As Kathak dancer Sonali Sharma prepares for her upcoming recital Sarhadein, her movements are laced with sombre recollection. Being a war widow has taken a kind of toll on her that she sometimes wonders where her life is taking her. It’s been difficult to sustain so far, but she hope for things to become better for her and other women like her. Through her new dance-drama, being presented by the Art & Rhythm Foundation, she underlines the story of women whose undying love for the country becomes a beautiful example and a source of inspiration for others. “A veerangana (heroic woman) bears the true scars of struggle and faces desolation of a lifetime. It’s rightly said that the soldier’s war ends, but the war of his ardhangani begins after his death,” she says, adding, “I Just want veeranganas to receive heart-felt respect from society, so they’re able to move forward towards a dignified life, free from social stigmas.”
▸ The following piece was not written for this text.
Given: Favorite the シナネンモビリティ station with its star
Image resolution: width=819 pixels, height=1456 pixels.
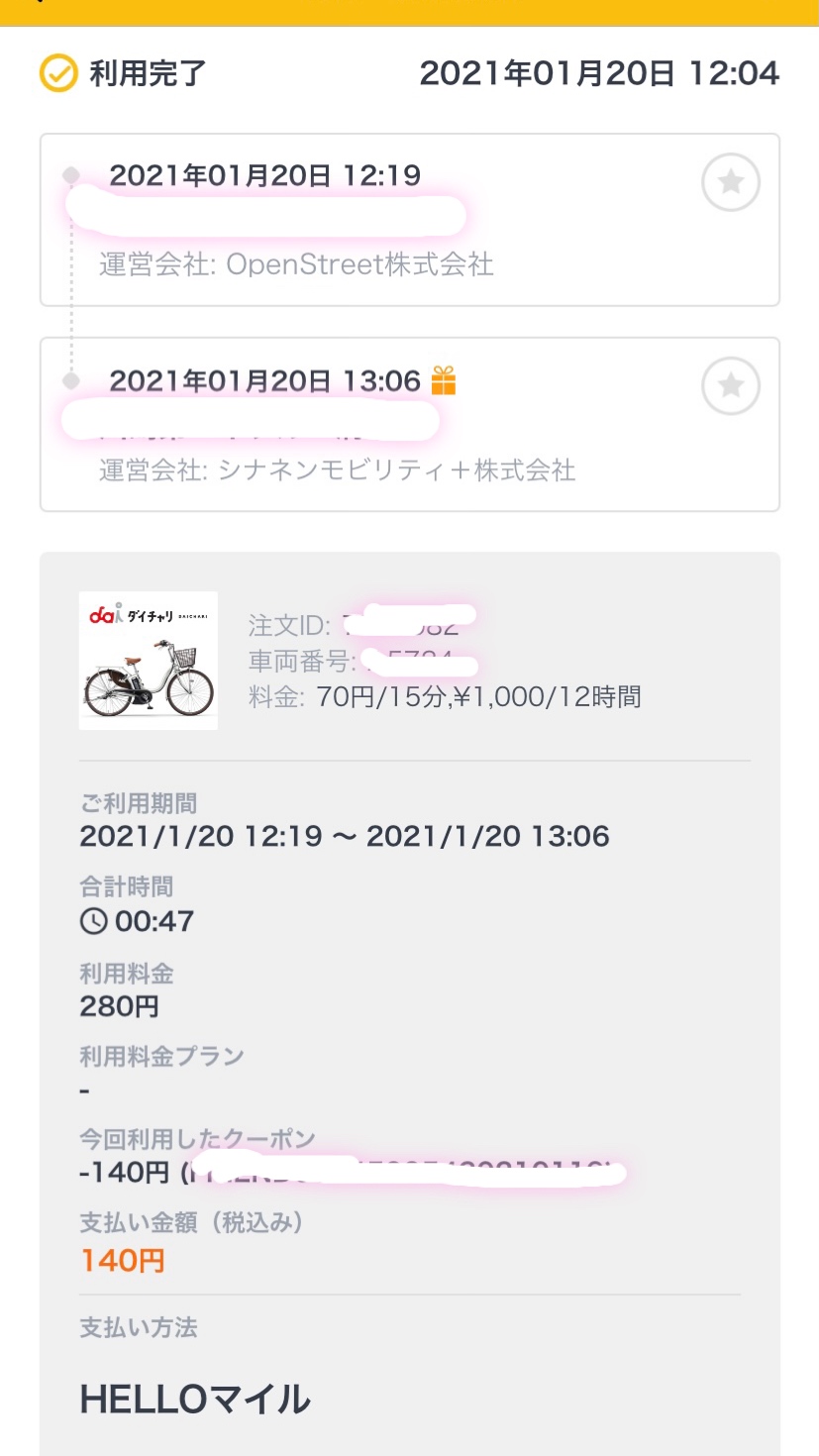Looking at the screenshot, I should click(731, 385).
Jacob Philip, the organiser, who has played a huge part in bringing together various elements of this show, feels that it’s about time something like this be bought into public consciousness. He has realised that failure doesn’t come from falling down but it comes from giving up. “I saw Sonali had a dream but needed direction and support,” says Philip, who was brought up and raised in the UAE and US. Upon coming to India, he saw another aspect of life—the not-so-pleasant side of things. “When I heard about how Sonali was trying to become independent after her husband’s demise, I realised how women in India are so dependent on their other-halves. When they lose them, they feel lost. Many women I know became widows at an early age but haven’t been able to re-marry. That’s sad,” he says.
Sarhadein brings many more elements from the lives of such women on to the stage, with folk artist Ghazi Khan Manganiyar, Kathak dancer Rajendar Gangani and others showing solidarity through their performance.
December 28, at Kamani Auditorium at 1, Copernicus Marg, 6 pm onwards.